| Work required |
In the entries that follow, find each line with the word "Expand" and copy it.

[Collected data]

====

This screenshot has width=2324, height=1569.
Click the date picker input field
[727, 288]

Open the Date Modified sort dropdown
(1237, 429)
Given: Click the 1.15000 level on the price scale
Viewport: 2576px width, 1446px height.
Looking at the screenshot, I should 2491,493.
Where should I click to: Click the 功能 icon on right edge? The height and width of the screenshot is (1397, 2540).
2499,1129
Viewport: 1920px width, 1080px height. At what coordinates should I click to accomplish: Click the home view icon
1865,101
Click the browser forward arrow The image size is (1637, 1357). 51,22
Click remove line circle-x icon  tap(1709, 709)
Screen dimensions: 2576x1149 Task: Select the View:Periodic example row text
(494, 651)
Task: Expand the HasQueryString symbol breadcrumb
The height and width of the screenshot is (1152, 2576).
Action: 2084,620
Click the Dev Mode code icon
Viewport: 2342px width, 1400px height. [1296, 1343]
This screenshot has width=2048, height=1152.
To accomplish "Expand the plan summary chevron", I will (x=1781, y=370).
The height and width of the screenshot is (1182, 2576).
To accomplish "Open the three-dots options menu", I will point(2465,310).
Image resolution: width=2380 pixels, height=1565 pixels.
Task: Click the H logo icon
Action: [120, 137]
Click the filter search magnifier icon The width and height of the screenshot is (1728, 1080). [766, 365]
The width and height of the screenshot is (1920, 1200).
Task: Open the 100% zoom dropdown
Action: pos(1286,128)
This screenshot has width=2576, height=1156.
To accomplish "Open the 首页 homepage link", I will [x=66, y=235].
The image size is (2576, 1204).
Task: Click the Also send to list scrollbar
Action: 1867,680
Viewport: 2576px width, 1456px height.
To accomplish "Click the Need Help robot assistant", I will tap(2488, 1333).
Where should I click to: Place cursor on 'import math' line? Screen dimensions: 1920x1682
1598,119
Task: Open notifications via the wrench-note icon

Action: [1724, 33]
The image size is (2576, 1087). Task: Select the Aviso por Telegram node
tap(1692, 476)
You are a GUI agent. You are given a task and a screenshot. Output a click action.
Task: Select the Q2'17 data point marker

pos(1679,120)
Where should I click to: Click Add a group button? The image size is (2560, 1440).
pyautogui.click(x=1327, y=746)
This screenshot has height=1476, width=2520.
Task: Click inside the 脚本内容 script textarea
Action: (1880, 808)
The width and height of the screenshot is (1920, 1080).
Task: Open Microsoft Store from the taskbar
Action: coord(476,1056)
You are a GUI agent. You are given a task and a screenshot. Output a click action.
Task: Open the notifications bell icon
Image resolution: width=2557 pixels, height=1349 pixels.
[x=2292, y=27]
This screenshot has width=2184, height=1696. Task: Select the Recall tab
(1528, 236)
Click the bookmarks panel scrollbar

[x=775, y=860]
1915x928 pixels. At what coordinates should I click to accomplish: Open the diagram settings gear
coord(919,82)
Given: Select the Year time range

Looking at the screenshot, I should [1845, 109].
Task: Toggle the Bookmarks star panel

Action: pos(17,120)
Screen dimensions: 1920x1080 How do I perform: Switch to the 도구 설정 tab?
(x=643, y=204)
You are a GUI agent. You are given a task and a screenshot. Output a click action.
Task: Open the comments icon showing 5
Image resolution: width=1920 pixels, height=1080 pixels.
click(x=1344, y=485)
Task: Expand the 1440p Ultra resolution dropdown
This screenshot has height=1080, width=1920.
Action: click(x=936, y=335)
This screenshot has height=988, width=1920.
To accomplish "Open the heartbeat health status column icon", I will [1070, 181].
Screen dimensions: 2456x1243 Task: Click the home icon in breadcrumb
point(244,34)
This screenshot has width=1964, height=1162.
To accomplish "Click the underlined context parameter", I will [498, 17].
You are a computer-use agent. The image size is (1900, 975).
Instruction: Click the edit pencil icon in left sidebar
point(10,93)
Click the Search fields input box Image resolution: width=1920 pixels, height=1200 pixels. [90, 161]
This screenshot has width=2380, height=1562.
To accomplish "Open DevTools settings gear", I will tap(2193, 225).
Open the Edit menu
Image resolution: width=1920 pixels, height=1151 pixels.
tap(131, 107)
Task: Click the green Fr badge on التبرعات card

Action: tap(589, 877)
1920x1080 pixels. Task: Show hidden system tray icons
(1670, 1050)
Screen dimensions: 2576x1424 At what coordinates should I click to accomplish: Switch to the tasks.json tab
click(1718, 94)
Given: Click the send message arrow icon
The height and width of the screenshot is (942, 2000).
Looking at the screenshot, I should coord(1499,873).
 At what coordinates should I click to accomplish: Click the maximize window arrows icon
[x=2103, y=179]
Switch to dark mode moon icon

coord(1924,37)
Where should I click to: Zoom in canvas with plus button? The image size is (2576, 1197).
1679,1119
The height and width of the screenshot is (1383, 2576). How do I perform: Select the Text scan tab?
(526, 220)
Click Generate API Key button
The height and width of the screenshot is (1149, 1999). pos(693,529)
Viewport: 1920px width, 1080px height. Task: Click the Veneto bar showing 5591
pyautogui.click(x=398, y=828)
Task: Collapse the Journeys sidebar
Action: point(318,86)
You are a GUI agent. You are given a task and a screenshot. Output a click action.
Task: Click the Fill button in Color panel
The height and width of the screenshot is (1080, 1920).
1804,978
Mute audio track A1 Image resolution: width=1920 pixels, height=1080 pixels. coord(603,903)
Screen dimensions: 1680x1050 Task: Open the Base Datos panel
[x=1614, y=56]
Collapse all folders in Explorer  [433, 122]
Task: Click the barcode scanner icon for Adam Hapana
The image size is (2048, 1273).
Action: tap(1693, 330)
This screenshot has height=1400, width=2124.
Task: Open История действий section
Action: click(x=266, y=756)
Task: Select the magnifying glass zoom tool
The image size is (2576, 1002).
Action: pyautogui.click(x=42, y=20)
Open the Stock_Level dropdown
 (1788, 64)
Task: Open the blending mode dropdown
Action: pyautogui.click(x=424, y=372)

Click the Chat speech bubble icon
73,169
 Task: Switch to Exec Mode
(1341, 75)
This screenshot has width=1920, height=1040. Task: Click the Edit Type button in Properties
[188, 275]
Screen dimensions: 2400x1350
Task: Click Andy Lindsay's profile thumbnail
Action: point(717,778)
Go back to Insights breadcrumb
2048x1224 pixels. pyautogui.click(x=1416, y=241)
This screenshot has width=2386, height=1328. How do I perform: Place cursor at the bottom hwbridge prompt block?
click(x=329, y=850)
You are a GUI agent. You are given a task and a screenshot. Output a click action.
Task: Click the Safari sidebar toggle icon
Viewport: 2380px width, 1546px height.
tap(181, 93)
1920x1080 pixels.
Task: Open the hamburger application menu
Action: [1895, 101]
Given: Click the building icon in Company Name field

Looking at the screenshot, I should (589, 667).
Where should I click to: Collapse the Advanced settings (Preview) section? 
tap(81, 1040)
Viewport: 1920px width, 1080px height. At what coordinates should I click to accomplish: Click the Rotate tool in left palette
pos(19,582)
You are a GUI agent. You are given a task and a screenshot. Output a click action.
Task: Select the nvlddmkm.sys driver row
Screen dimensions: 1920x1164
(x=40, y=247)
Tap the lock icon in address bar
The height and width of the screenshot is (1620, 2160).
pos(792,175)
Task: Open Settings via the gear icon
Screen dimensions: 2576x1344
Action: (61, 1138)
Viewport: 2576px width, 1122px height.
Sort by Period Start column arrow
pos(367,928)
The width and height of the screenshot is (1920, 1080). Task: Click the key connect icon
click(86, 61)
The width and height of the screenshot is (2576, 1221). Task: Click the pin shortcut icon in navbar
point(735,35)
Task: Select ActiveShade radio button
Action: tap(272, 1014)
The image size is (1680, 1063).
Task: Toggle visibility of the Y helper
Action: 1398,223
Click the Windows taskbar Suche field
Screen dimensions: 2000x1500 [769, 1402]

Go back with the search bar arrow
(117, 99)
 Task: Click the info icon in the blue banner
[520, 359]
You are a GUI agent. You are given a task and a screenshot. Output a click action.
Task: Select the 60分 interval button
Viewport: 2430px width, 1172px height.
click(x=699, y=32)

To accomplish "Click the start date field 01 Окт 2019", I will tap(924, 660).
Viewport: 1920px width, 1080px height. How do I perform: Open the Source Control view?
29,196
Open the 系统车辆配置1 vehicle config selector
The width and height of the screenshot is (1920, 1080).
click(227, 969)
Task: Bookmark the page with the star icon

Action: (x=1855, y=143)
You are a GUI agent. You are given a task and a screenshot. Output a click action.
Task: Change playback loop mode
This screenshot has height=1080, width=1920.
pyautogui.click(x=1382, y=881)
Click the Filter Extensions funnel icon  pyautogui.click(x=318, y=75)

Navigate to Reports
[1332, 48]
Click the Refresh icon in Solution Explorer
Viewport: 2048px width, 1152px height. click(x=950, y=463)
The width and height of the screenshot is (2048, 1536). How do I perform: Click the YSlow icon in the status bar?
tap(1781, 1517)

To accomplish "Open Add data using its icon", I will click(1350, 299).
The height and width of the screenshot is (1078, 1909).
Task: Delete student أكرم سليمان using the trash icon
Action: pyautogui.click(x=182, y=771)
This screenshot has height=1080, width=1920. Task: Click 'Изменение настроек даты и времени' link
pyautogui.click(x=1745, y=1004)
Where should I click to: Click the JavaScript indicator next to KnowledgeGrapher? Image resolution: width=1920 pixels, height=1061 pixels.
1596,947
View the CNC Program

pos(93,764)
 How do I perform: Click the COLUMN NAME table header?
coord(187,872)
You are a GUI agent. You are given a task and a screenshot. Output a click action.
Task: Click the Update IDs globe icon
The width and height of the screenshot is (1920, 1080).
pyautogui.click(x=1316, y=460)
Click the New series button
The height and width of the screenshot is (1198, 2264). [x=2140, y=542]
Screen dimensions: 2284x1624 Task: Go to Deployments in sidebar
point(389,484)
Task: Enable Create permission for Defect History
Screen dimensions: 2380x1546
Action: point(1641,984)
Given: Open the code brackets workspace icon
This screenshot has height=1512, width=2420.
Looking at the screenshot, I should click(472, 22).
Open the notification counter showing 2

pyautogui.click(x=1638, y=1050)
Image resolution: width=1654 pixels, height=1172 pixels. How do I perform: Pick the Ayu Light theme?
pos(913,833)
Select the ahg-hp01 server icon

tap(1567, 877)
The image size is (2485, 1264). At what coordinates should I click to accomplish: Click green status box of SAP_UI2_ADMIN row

====

| Solution to this problem |
Task: Expand the HasQueryString symbol breadcrumb
To accomplish "Expand the plan summary chevron", I will (x=1781, y=370).
Task: Expand the 1440p Ultra resolution dropdown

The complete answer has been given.